The 2021 GRAMMY-nominated composer-portrait album, LUNA PEARL WOOLF: Fire and Flood, spans several decades of the composer’s work and grapples with such pressing issues as climate change, poverty, zealotry, racism, gender roles and plague, through music that is as is intensely emotional as it is lyrical and complex. The album, released on the PENTATONE Oxingale Series, features The Choir of Trinity Wall Street, NOVUS NY and conductor Julian Wachner, with soloists cellist Matt Haimovitz, soprano Devon Guthrie, mezzo-soprano Elise Quagliata, and Broadway actor Nancy Anderson.

Tapestry Opera premiered Woolf’s Jacqueline, about legendary cellist Jacqueline du Pré, with a libretto by Royce Vavrek, in February 2020. The production garnered five nominations and a win in Toronto’s prestigious Dora Awards. Better Gods, about Hawaii’s Queen Lili‘uokalani, was premiered by Washington National Opera.

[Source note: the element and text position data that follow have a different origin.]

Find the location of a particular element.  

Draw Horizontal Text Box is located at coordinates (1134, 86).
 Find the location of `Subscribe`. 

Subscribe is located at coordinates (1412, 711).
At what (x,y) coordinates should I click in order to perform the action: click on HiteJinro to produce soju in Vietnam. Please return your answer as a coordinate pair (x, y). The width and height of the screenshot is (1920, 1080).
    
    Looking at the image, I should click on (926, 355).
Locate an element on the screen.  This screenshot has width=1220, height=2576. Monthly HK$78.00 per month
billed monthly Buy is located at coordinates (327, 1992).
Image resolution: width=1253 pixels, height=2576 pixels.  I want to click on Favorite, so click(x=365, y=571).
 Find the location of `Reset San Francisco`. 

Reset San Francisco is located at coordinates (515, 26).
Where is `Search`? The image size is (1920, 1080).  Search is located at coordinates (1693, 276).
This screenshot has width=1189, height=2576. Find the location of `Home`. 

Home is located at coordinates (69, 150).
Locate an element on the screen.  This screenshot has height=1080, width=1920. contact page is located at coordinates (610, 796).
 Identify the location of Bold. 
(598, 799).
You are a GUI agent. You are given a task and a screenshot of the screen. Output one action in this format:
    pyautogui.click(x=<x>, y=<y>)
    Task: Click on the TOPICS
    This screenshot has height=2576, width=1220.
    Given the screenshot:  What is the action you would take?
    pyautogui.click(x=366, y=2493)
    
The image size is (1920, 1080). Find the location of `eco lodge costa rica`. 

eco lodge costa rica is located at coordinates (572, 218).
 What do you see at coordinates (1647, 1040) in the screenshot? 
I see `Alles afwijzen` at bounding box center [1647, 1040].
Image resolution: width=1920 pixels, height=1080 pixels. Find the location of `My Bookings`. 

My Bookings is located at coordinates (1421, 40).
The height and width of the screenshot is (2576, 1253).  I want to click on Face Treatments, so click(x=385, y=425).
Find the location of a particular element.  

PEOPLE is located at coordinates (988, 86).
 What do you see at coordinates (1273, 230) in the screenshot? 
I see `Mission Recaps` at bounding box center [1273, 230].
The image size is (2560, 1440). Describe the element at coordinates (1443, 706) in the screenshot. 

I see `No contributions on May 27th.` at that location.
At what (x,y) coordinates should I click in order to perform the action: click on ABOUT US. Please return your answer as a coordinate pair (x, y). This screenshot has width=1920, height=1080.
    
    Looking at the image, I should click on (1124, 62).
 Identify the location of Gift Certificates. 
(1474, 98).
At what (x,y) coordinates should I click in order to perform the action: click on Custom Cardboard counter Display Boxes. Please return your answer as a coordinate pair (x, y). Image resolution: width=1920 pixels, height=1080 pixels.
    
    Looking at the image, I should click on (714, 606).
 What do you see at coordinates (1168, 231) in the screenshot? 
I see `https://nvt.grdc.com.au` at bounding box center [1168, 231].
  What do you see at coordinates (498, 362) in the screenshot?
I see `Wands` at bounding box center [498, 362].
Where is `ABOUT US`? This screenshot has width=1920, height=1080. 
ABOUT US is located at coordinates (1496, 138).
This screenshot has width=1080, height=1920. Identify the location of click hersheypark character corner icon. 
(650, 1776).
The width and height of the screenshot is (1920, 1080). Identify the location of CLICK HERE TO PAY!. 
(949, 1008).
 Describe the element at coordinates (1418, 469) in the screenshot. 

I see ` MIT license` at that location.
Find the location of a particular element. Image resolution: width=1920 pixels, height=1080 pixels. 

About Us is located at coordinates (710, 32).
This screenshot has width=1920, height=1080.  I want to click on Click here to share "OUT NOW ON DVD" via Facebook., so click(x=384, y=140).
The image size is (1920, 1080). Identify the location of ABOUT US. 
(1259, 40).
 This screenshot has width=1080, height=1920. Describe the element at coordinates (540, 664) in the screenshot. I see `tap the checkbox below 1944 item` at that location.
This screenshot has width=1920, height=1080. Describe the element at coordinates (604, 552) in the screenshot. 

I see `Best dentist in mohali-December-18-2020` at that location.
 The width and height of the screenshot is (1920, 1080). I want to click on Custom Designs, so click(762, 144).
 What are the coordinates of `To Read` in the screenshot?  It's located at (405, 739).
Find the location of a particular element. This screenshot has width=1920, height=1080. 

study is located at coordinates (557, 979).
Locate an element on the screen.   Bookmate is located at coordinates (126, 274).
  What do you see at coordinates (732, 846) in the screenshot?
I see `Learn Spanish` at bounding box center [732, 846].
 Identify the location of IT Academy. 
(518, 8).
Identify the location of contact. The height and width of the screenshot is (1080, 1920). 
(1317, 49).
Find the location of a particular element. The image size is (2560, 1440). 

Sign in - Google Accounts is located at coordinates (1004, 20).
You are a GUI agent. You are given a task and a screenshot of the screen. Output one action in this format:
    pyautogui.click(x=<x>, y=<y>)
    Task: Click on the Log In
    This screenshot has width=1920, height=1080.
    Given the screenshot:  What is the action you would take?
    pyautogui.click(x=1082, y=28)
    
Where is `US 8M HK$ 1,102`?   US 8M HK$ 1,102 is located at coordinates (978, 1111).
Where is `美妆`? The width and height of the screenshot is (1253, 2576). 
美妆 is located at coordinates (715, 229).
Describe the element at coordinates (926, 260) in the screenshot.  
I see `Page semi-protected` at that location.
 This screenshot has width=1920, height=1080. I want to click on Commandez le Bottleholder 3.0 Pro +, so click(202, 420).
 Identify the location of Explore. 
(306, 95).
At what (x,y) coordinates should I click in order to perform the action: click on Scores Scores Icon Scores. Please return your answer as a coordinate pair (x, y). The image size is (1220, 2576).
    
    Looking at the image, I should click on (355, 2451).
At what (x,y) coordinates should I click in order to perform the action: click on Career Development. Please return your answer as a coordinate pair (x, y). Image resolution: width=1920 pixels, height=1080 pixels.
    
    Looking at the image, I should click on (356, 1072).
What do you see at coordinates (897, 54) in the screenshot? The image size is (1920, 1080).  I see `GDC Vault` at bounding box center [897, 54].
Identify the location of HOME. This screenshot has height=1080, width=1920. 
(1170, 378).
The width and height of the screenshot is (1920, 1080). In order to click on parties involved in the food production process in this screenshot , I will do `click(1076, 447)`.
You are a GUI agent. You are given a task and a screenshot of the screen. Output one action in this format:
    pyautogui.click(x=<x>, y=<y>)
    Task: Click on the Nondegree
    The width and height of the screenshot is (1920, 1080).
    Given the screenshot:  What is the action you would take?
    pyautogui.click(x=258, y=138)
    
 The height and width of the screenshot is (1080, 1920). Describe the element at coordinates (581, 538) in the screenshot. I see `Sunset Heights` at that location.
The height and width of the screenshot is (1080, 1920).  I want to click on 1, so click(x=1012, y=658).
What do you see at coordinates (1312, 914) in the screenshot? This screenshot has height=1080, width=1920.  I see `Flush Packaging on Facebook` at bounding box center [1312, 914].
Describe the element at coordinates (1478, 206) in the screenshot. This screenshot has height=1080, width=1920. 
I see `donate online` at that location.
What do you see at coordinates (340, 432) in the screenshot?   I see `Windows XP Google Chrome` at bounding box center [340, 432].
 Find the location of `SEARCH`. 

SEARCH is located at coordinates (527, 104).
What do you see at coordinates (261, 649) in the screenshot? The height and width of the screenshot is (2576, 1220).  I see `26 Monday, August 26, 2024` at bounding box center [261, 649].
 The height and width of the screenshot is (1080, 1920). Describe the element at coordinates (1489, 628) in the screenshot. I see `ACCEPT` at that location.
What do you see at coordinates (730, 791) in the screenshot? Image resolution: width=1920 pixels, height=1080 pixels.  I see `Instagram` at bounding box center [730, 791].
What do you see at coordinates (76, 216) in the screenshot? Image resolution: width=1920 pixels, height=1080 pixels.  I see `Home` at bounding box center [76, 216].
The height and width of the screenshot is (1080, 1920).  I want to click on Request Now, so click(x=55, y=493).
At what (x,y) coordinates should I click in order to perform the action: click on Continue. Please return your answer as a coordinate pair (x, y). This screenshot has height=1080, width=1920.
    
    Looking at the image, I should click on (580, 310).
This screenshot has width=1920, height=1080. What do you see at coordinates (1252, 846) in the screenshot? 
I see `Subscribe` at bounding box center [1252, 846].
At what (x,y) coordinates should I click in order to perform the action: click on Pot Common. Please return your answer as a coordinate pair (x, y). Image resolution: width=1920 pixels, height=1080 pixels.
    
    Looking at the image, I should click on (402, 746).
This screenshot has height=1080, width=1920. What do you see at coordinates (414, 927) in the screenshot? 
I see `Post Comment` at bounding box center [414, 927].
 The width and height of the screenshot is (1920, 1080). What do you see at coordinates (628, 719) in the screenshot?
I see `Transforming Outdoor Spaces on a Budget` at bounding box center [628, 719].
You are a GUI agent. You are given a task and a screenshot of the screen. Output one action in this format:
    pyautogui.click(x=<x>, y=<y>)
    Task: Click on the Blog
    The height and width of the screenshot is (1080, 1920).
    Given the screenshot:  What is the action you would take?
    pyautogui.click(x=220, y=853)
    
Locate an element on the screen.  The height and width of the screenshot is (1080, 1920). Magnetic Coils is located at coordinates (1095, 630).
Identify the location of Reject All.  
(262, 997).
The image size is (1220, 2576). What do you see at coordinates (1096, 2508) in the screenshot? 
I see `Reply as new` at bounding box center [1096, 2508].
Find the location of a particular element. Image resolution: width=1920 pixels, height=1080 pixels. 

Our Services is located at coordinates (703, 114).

The Pillar was awarded one of Opera America’s inaugural Discovery Grants for female composers. Current
projects include The Limit of the Sun with librettist Andrea Stolowitz and City On Fire with librettist David Van Taylor.

Among Woolf’s most widely-performed works are Après moi, le déluge, written in the aftermath of Hurricane Katrina; and Angel Heart, narrated by Jeremy Irons, recently released worldwide, alongside a new German-language edition with author Cornelia Funke narrating. Other noted collaborators include Dame Evelyn Glennie, Joyce DiDonato, the Brentano String Quartet, Dennis Russell Davies and the Bruckner Orchestra, among many others.

Woolf founded the ground-breaking Oxingale Records with Haimovitz in 2000. Her music can be heard internationally on the PENTATONE Oxingale Series.